## Texte fourni

La ville de Mexico, avec ses 22 millions d’habitants, se confronte à une crise de l’eau sans précédent. Entre sécheresses prolongées, infrastructures vétustes et impacts climatiques, la capitale mexicaine se prépare au spectre d’un « Jour Zéro » où l’accès à l’eau deviendra un luxe.
Mexico : une capitale assoiffée
La ville de Mexico, avec une population de 9 millions d’habitants et 22 millions dans sa région métropolitaine, s’engage dans une bataille désespérée contre une crise de l’eau. Depuis des années, la ville affronte des précipitations exceptionnellement faibles, des sécheresses prolongées et des températures élevées, éprouvant un système d’approvisionnement déjà fragile. Ces conditions ne font qu’accentuer un déséquilibre dans une métropole qui se débat pour satisfaire une demande croissante.
L’option de puiser davantage dans les aquifères souterrains, choix de nombreux gestionnaires, a entraîné un affaissement du sol à un rythme préoccupant de 12 cm par an. Actuellement, la capitale mexicaine prélève plus de deux fois la quantité d’eau que l’aquifère peut renouveler naturellement, soulignant un danger imminent pour l’avenir de l’approvisionnement en eau.
La population en constante augmentation ne fait qu’exacerber ces tensions. Les inégalités sociales, déjà importantes, sont amplifiées par cette crise : certains foyers n’ont accès qu’à de l’eau contaminée, voire n’ont pas du tout d’eau courante. Ce contexte soulève des questions fondamentales sur la responsabilité du changement climatique, du développement non durable et d’autres erreurs humaines.
Entre erreurs historiques et défis modernes
La géographie même de Mexico participe à cette crise. Bâtie sur une île entourée de lacs par les Aztèques, la ville est vulnérable aux séismes et au changement climatique. Les sols argileux s’enfoncent, exacerbant les défis de gestion de l’eau.
Les racines de la crise remontent à l’époque coloniale. Les Espagnols, dès le XVIe siècle, ont drastiquement modifié le paysage en drainant les lacs et en asséchant les canaux. Cette transformation a remplacé les zones humides naturelles par des infrastructures en béton et en asphalte, entraînant des inondations massives en période de pluies et des sécheresses pendant les périodes sèches.

## Enregistrements
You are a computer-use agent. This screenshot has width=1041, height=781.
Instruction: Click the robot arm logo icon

* * *

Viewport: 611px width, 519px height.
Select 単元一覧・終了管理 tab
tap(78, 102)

==

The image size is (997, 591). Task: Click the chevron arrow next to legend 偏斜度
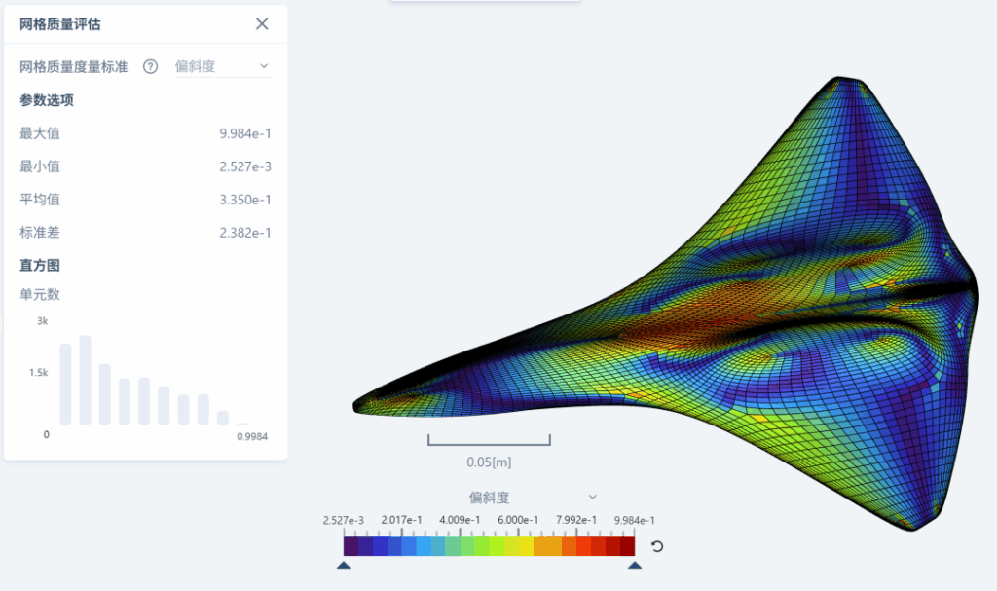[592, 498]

## Liste des tâches
1 > Reproduisez à l'identique le passage du texte sur la crise de l'eau à Mexico qui va de « La ville de Mexico, avec ses » jusqu'à « une demande croissante. » inclus.
2 > Prolongez le texte sur la crise de l'eau à Mexico en reprenant juste après sa dernière phrase.

## Réponses par tâche
1 >
La ville de Mexico, avec ses 22 millions d’habitants, se confronte à une crise de l’eau sans précédent. Entre sécheresses prolongées, infrastructures vétustes et impacts climatiques, la capitale mexicaine se prépare au spectre d’un « Jour Zéro » où l’accès à l’eau deviendra un luxe.
Mexico : une capitale assoiffée
La ville de Mexico, avec une population de 9 millions d’habitants et 22 millions dans sa région métropolitaine, s’engage dans une bataille désespérée contre une crise de l’eau. Depuis des années, la ville affronte des précipitations exceptionnellement faibles, des sécheresses prolongées et des températures élevées, éprouvant un système d’approvisionnement déjà fragile. Ces conditions ne font qu’accentuer un déséquilibre dans une métropole qui se débat pour satisfaire une demande croissante.

2 >
Au fil des siècles, les systèmes hydrauliques construits ont principalement visé à éviter les inondations en évacuant les eaux pluviales hors de la vallée. « Depuis le début, il n’a guère été envisagé de séparer les eaux de pluie des eaux usées », rappelle Eric Morales, hydrologue à l’Université nationale autonome du Mexique.
Le système de Cutzamala en péril
Le système d’eau de Cutzamala, composé de réservoirs, stations de pompage, canaux et tunnels, assure environ un quart de l’approvisionnement en eau de la vallée de Mexico. Or, une sécheresse intense frappe durement ce réseau vital, actuellement à seulement 39 % de sa capacité. Cette surexploitation des aquifères entraîne un affaissement continu du sol, mettant encore plus de pression sur le système.
Face à cette situation, les autorités ont sévèrement réduit la distribution d’eau provenant de Cutzamala, instauré des restrictions croissantes. En octobre, la Commission nationale de l’eau (Conagua) a diminué l’approvisionnement de 8 %, puis de près de 25 % quelques semaines plus tard. À cela s’ajoutent des pertes considérables, environ 40 % de l’eau acheminée étant gaspillée en raison des fuites.
Près de 90 % de la ville est actuellement en situation de sécheresse sévère. Avec la saison des pluies encore loin, le spectre du « Jour Zéro » plane, un moment où les robinets risquent de se tarir, situation similar à celle du Cap en Afrique du Sud en 2018.
Facteurs humains et climatiques
Le changement climatique, certes, joue un rôle clé dans cette crise, mais il est aussi exacerbé par des facteurs humains. « Il y a un aspect du changement climatique, mais aussi un élément très fort de mauvaise gestion des ressources et de mauvaise gouvernance », souligne Victoria Beard, urbaniste à l’Université Cornell.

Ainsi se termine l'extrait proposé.